[Extract to read]
•••
The programs make a DFA-state-machine of the strings and the speed isn't dependent on the count of replace-strings (only of the number of replaces). A line is assumed ending with \n or \0. There are no limit exept memory on length of strings.
More on sed. You can utilize multiple cores with sed, by splitting your replacements into #cpus groups and then pipe them through sed commands, something like this:
$ sed -e 's/A/B/g; ...' file.txt | \
sed -e 's/B/C/g; ...' | \
sed -e 's/C/D/g; ...' | \
sed -e 's/D/E/g; ...' > out
Also, if you use sed or perl and your system has an UTF-8 setup, then it also boosts performance to place a LANG=C in front of the commands:
$ LANG=C sed ...
You can cut down unnecessary awk invocations and use BASH to break name-value pairs:
while IFS='|' read -r old new; do
# echo "$old :: $new"
sed -i "s~$old~$new~g" file
done < replacement_list
IFS='|' will give enable read to populate name-value in 2 different shell variables old and new.
•••
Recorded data
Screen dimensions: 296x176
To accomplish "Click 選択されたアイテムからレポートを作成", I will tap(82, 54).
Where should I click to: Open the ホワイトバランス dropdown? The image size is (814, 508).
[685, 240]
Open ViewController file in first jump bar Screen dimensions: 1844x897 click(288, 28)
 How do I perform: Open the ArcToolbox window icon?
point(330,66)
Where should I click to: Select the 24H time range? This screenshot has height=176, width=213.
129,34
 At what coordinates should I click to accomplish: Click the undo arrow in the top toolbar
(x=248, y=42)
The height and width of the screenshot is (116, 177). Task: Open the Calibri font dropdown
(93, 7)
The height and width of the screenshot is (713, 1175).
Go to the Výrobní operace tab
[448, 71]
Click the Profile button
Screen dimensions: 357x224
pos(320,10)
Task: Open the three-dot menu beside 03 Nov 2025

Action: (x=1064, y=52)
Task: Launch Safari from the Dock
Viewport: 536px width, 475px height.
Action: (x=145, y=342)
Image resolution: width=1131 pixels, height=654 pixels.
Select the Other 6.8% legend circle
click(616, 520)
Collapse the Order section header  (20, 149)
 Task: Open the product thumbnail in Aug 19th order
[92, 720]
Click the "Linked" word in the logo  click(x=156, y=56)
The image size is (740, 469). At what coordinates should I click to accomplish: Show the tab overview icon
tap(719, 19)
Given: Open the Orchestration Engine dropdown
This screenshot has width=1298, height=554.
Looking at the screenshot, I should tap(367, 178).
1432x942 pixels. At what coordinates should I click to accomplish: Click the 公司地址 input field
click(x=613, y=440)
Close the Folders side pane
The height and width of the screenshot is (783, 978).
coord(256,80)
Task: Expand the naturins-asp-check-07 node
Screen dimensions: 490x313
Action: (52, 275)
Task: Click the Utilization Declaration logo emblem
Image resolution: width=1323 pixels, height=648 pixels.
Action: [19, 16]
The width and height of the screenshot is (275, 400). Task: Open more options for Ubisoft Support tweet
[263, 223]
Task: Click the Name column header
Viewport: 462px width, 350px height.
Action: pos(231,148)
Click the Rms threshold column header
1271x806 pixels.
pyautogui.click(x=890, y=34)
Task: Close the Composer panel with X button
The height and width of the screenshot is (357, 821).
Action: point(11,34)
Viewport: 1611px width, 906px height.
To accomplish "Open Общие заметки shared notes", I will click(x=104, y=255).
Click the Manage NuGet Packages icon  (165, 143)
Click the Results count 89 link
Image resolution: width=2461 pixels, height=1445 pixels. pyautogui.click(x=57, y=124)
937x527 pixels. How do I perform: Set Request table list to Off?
•••
[Tasks and exercises]
• a. From the text on bulk string replacement with sed, reproduce the passage that begins at the words "You can cut" and stops after the words "old and new.".
• b. In the text on bulk string replacement with sed, what should be placed in front of sed or perl commands on a system with a UTF-8 setup to improve performance?
• c. Continue the text on bulk string replacement with sed from the point where it stops.

[Answers]
• a.
You can cut down unnecessary awk invocations and use BASH to break name-value pairs:
while IFS='|' read -r old new; do
# echo "$old :: $new"
sed -i "s~$old~$new~g" file
done < replacement_list
IFS='|' will give enable read to populate name-value in 2 different shell variables old and new.

• b. LANG=C

• c.
This is assuming ~ is not present in your name-value pairs. If that is not the case then feel free to use an alternate sed delimiter.
Here is what I would try:
store your sed search-replace pair in a Bash array like ;
build your sed command based on this array using parameter expansion
run command.
patterns=(
old new
tobereplaced replacement
)
pattern_count=${#patterns[*]} # number of pattern
sedArgs=() # will hold the list of sed arguments
for (( i=0 ; i<$pattern_count ; i=i+2 )); do # don't need to loop on the replacement…
search=${patterns[i]};
replace=${patterns[i+1]}; # … here we got the replacement part
sedArgs+=" -e s/$search/$replace/g"
done
sed ${sedArgs[#]} file
This result in this command:
sed -e s/old/new/g -e s/tobereplaced/replacement/g file
You can try this.
pattern=''
cat replacement_list | while read i
do
old=$(echo "$i" | awk -F'|' '{print $1}') #due to the need for extended regex
new=$(echo "$i" | awk -F'|' '{print $2}')
pattern=${pattern}"s/${old}/${new}/g;"
done
sed -r ${pattern} -i file
This will run the sed command only once on the file with all the replacements. You may also want to replace awk with cut. cut may be more optimized then awk, though I am not sure about that.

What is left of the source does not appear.